• ADASS and Interop

    ADASS group photo

    ADASS XXIX is a big conference with lots of attendants. I've taken the liberty of scaling the photo so you really won't recognise me (though I am on the photo). Note that, regrettably, the interop will be a lot smaller.

    The people that create the Virtual Observatory standards, organised in the IVOA, meet twice a year: Once in spring for a five-day meeting (this year it happened in Paris), and once in autumn for a three-day meeting back-to-back to ADASS, the venerable (this year it's the 29th installment) meeting of people dealing with astronomy and computers.

    We're now on day three of ADASS, and for me, so far this has been more or an endless hackathon, with discussing and hacking on things like mirrors for DFBS, ADQL 2.1, the evolution of IVOA vocabularies (more on this soon somewhere around here), a vocabulary of object types, getting LAMOST 5 published properly in the VO, the measurements data model, convincing more registries to push out space-time coverage for their resources (I'm showing a poster on that), and a lot more.

    So, getting to actually listen to talks during ADASS almost is something of a luxury, and a mind-widening at that – I've just listend to a talk about effectively doubling the precision of VLBI geodesy (in this case, measuring the location of radio telescopes to a few millimeters) by a piece of clever software, and before that I could learn a bit about how complex it is to figure out how much interference something emitting radio waves will cause in some other place on earth (like, well, a radio telescope). In case you're curious: A bit more than a year from now, short papers on the topics will appear in the proceedings of ADASS XXIX, which in turn you'll find in the ADASS proceedings collections (or on arXiv before that).

    Given the experience of the last few days, I doubt I'll do anything like the live blog from Paris linked above. I still can't resist mentioning that at ADASS, I'm having a poster that's little more than an ad blitz for STC in the registry.

    Update (2019-10-13): Well, one week later I'm sitting in the closing session of the Interop, and I've even already given my summary of Semantics activities during the interop. Other topics I've talked about at this interop include interoperable authentication (I'm really interested in this because I'd like to enable persistent TAP uploads, where your uploaded tables are still there for you when you come back), a minor update to SimpleDALRegExt (which is overall rather technical and you probably don't want to look at), on the takeup of new Registry tech (which might come over as somewhat sad, but considering that you have to pull along many people to have changes in “the” Registry, it's not so bad at all), and on, as Mark Taylor called it, operational identification of server software (which I consider entertaining in its somewhat erratic narrative).
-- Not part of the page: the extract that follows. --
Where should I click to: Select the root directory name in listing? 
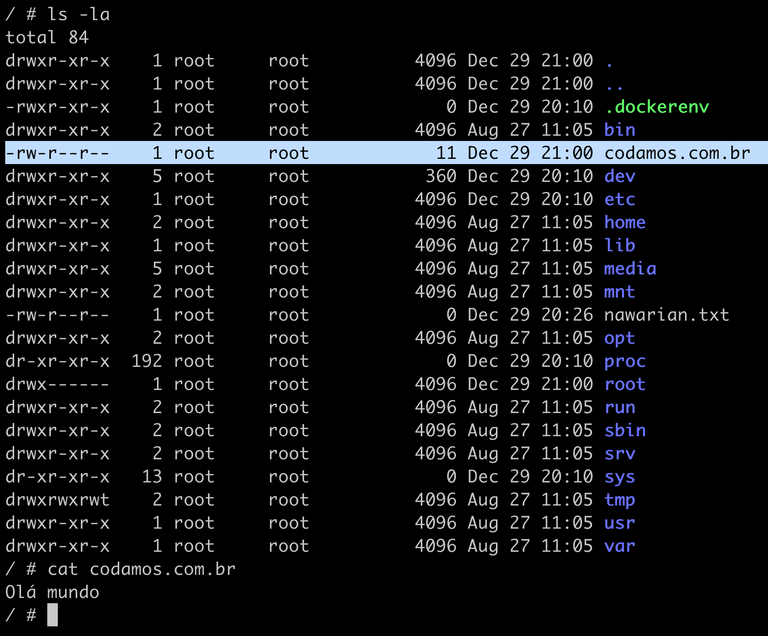624,384
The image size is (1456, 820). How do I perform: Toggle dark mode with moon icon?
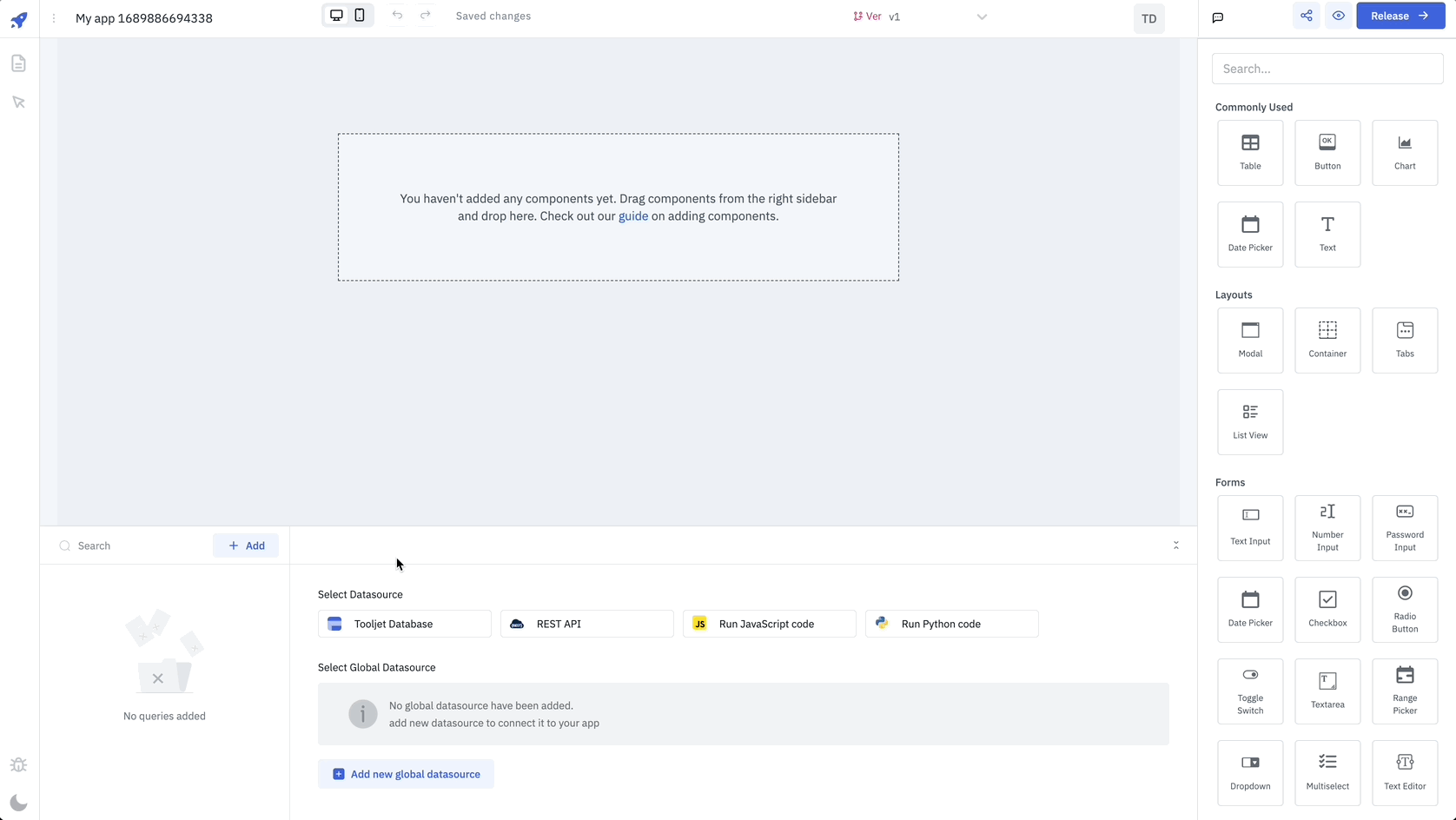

    And now, after 7 days of essential nonstop discussion and brainstorming, I'm longing to slump into a chair on the train back to Heidelberg and just enjoy the landscape rolling by.

  • GAVO at AG-Tagung Stuttgart

    towel with astro photo

    Our puzzler prize this year: a Photo of the seahorse in the LMC, taken during Hubble's 100000th orbit around the earth, on a fluffy towel.
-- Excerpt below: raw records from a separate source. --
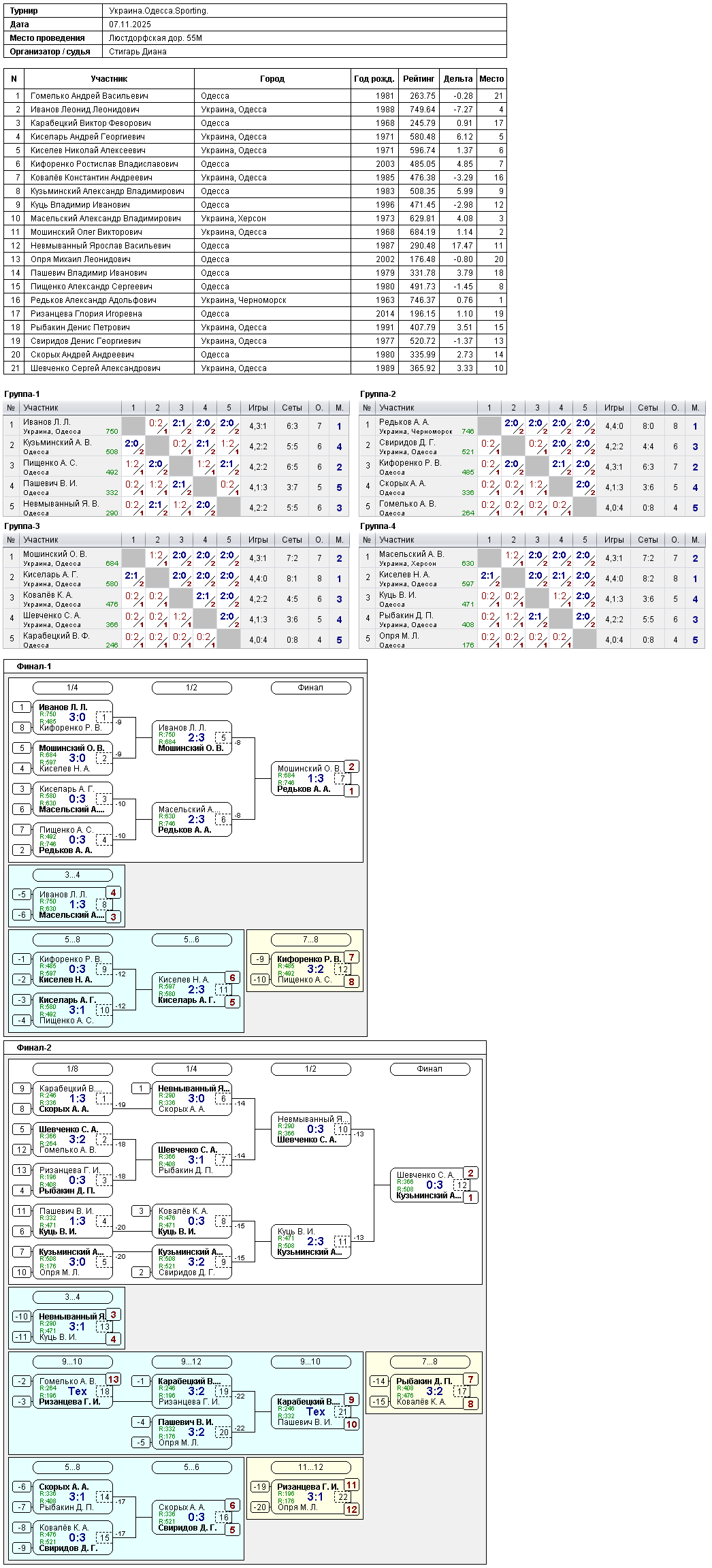Viewport: 712px width, 1568px height.
Task: Select the Финал-1 1/4 round label
Action: coord(72,688)
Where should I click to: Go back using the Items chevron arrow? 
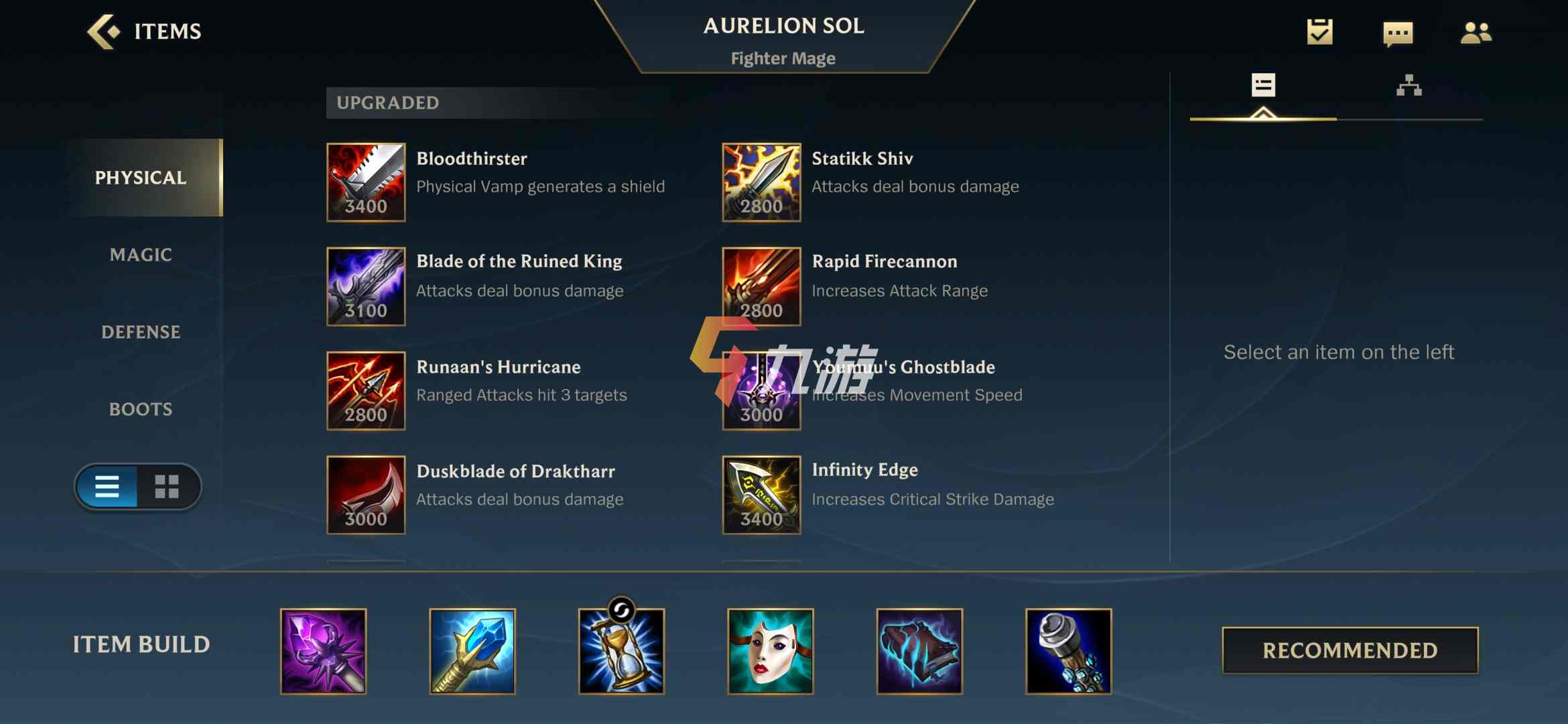[x=103, y=32]
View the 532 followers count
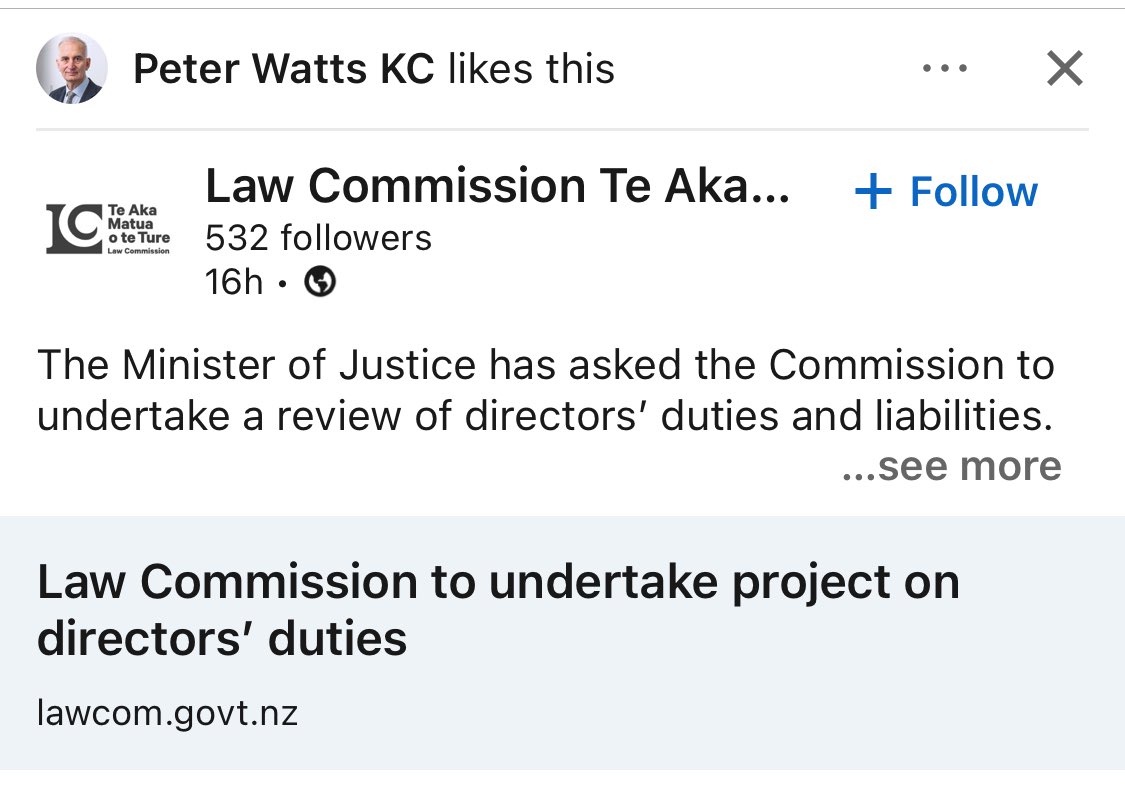 pyautogui.click(x=318, y=238)
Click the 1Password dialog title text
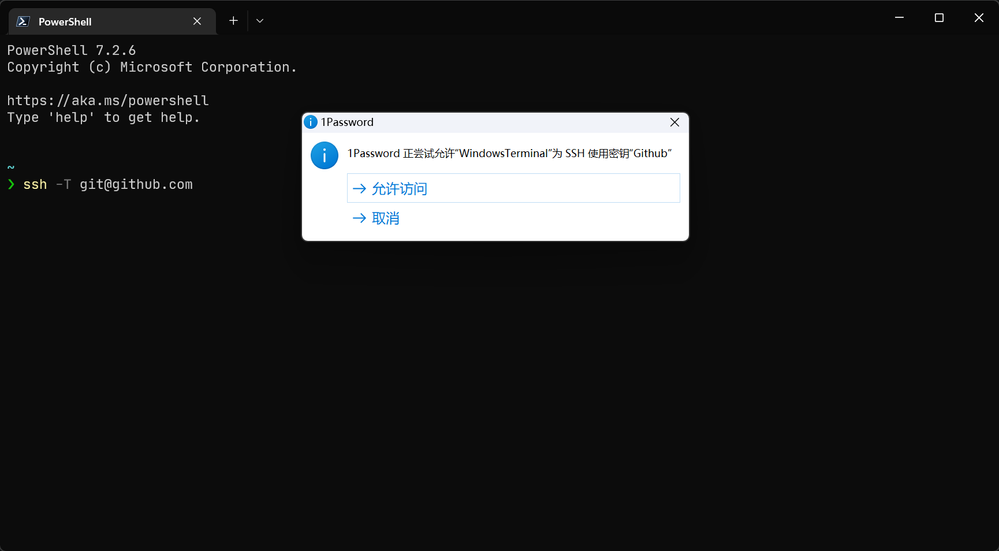This screenshot has width=999, height=551. 347,122
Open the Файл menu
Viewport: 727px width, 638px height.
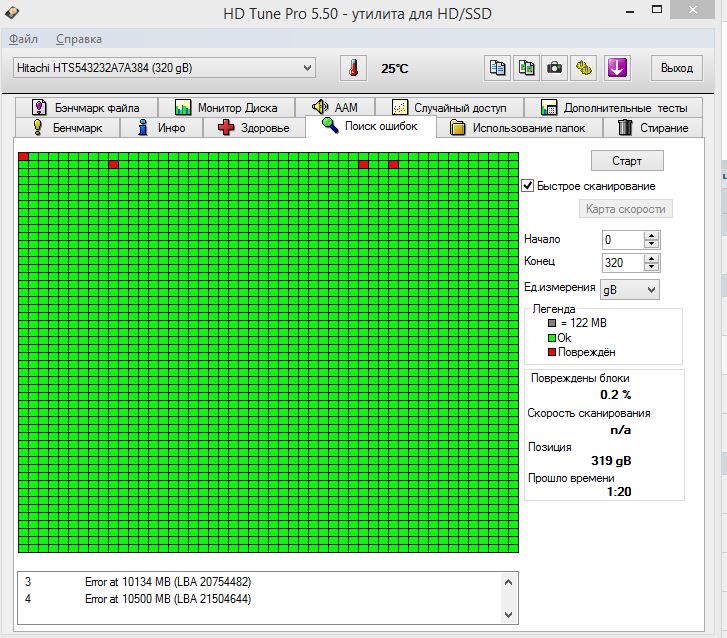23,39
    It's time again for the meeting of the Astronomische Gesellschaft (as 2017 in Göttingen; last year we had the IAU general assembly instead). We're there with a booth (right next to the exhibition on 100 years of IAU) and a splinter meeting, at which I'll have a sales pitch for cross-server uploads.

    And, of course, there's a puzzler again: you could win a beautiful towel if you solve a little VO-related problem. This year's puzzler is about where in the sky you'll see “nebulae” (in the classic sense defined by NGC) batched together most closely. If you've been following this blog for a while, it shouldn't be too hard, but to participate you'd have to find someone in Stuttgart to hand in your solution.

    If you are in Stuttgart: As usual, we'll be giving hints during the coffee breaks on Tuesday and Wednesday. So, be sure to visit our booth.

  • DaCHS is Bustered

    DaCHS is developed on Debian, and Debian is the recommended deployment platform. Hence, a new major release of Debian (where major means for them: We may break stuff) is always a big thing for me. And so it was with the release that came in July, codenamed “buster”. Both on the “big thing” and on the “break” counts. This posting gives DaCHS deployers some background for their buster upgrades. Astronomers not running Debian themselves won't risk missing anything if they skip this post.

    So, after I upgraded the first thing I noticed is that DaCHS would no longer even start because astropy (which it needs, in particular, because that's where pyfits sits these days) was gone. Simple explanation: Upstream astropy doesn't support python2 any more, and so Debian buster only has python3-astropy.

    Moving DaCHS to python3, unfortunately, isn't that easy; a major dependency, nevow (essentially, a web framework), isn't ported yet, and porting it is a major thing. Believe me, I've tried. The nasty thing, in particular, is that twisted, which lies below nevow still, hands up lots of byte strings. And in python3, b"a"!="a". You wouldn't believe how many interesting bugs that simple truth introduces when you got a library that handed out “just strings” in python2 and now byte strings in python3. Yikes.

    Update (2019-08-28): After quite a bit of experimentation, I finally gave up on providing a python2 version of astropy through release, because for a complicated set of reasons (including numpy declaring a conflict with existing astropys in buster) it is impossible to provide a package that works in buster and doesn't break stretch. So, for buster only you'll have to have a second (or, if running beta, third) gavo line in your sources.list (or equivalent):

    deb http://vo.ari.uni-heidelberg.de/debian buster-foreports main
    

    The instructions at our APT repository have been updated, so you won't have to bookmark this particular page.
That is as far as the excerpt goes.